_Materials provided:_

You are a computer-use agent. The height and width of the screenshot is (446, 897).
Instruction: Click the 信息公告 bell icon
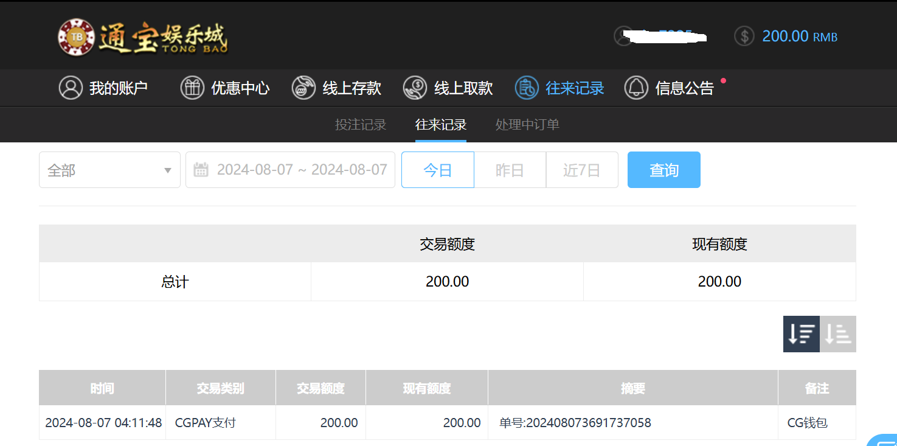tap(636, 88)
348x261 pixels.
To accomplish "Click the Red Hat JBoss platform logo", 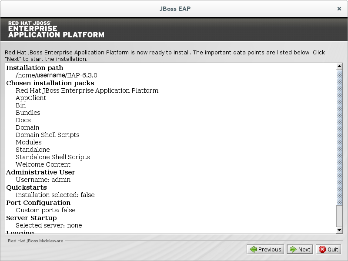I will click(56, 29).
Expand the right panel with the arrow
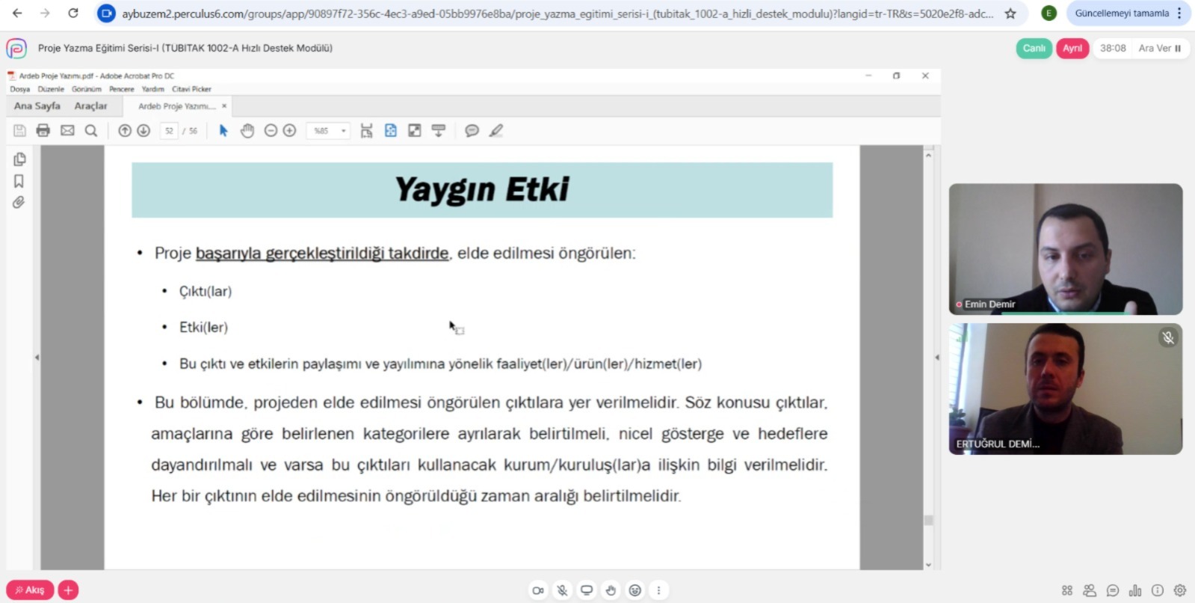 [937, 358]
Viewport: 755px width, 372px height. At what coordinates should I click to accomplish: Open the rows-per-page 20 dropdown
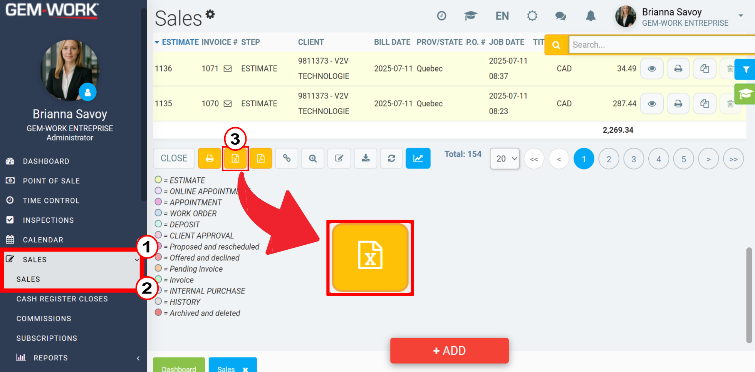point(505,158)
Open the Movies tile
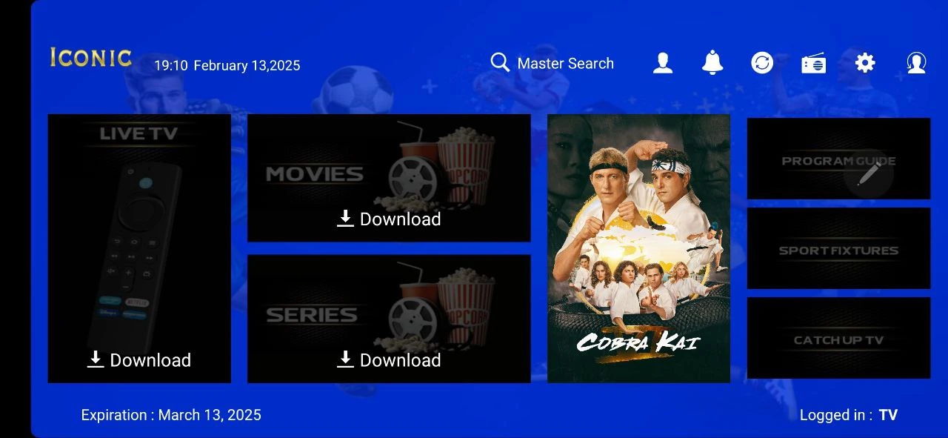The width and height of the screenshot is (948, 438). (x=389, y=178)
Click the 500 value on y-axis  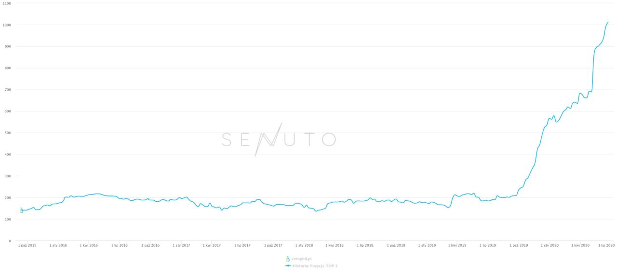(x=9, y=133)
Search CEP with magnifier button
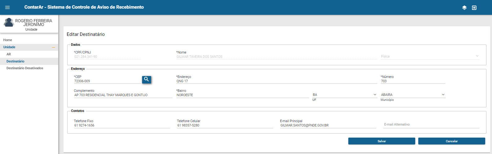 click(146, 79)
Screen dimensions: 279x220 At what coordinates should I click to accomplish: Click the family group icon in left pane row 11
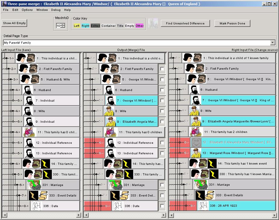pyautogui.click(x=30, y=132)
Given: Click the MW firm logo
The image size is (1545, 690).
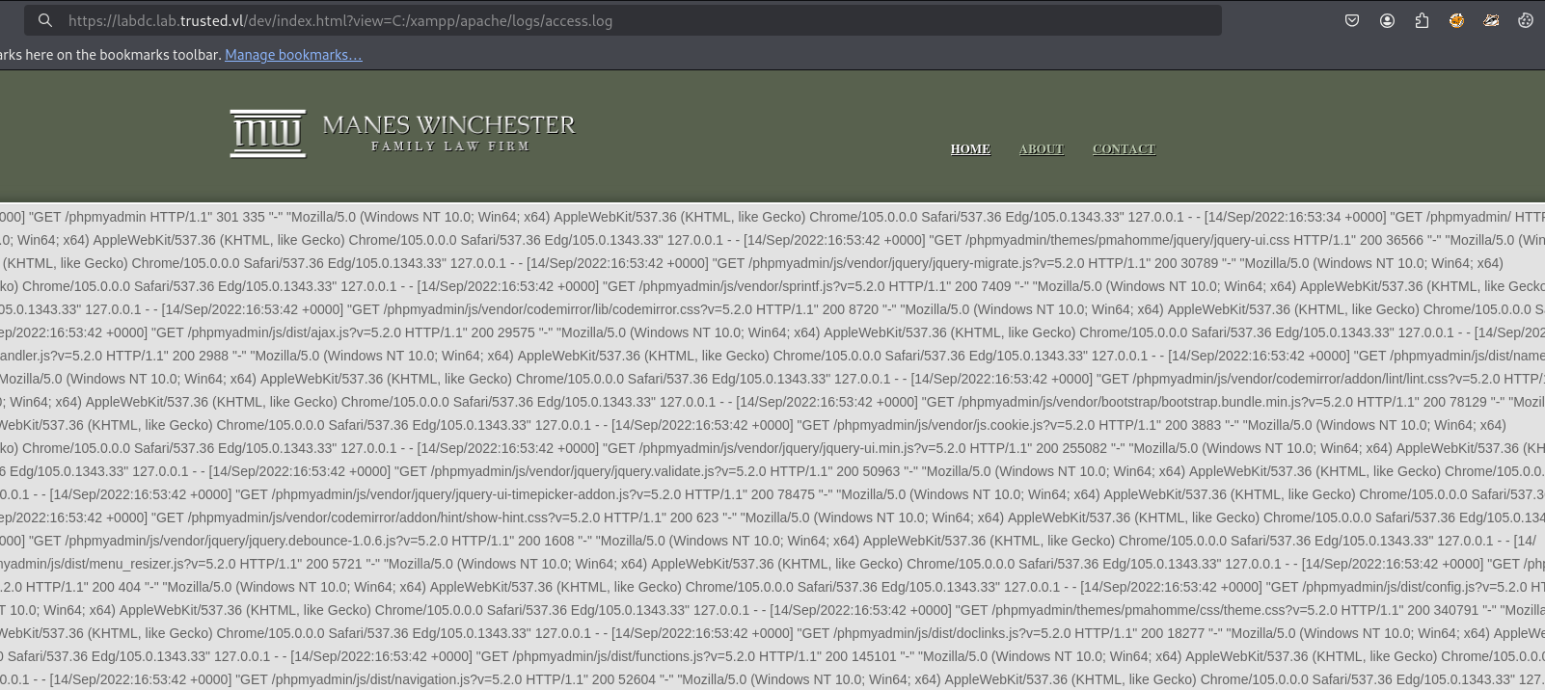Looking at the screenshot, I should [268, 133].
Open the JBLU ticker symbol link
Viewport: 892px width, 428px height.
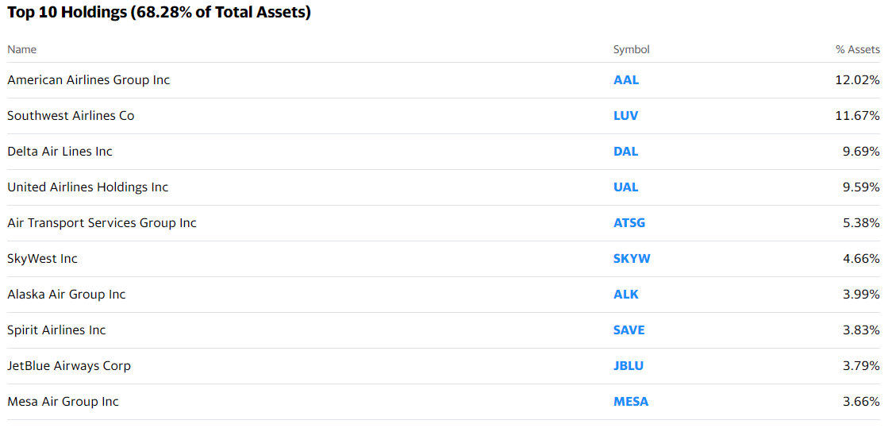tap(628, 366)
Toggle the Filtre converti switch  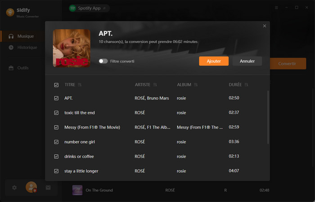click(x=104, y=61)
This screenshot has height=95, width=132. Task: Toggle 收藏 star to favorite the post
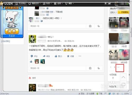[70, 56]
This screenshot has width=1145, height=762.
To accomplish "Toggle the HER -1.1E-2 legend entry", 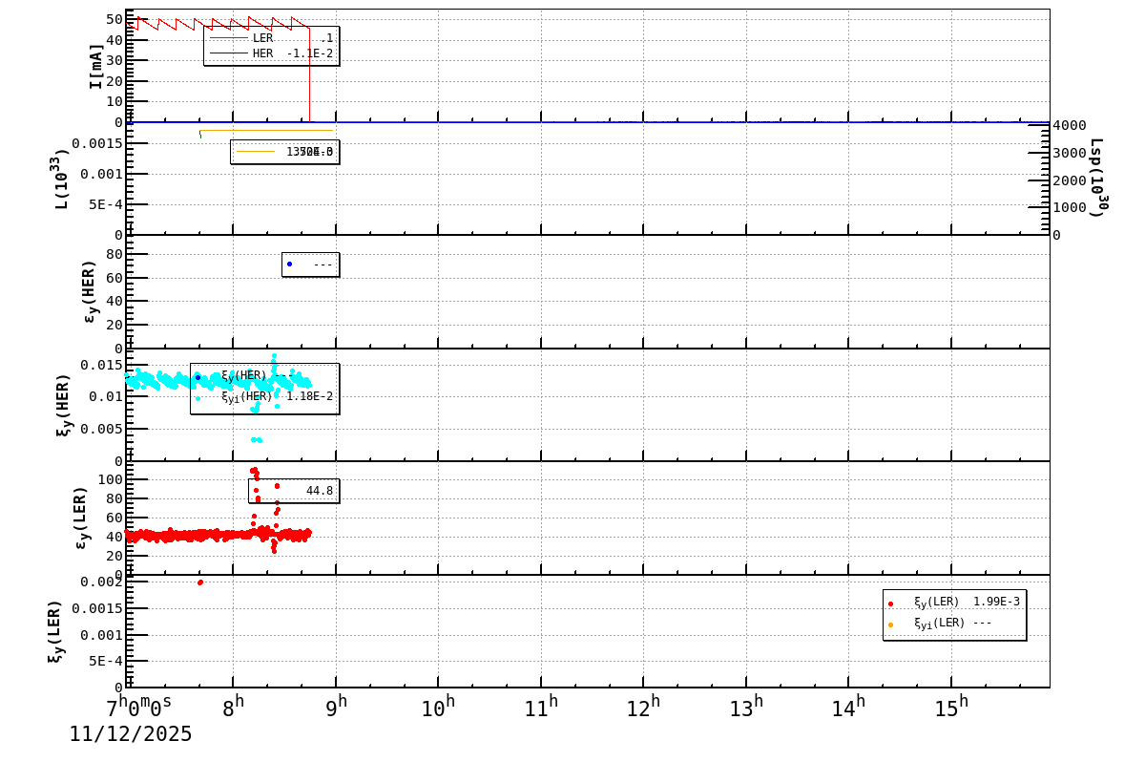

_Exercise directions:_ Copy exactly, and copy only, the lines from the one bearing "This screenshot has width=1145, height=762." through the closing line of the material, with both ends kept and pictures removed.

_Final answer:_
This screenshot has width=1145, height=762.
To accomplish "Toggle the HER -1.1E-2 legend entry", 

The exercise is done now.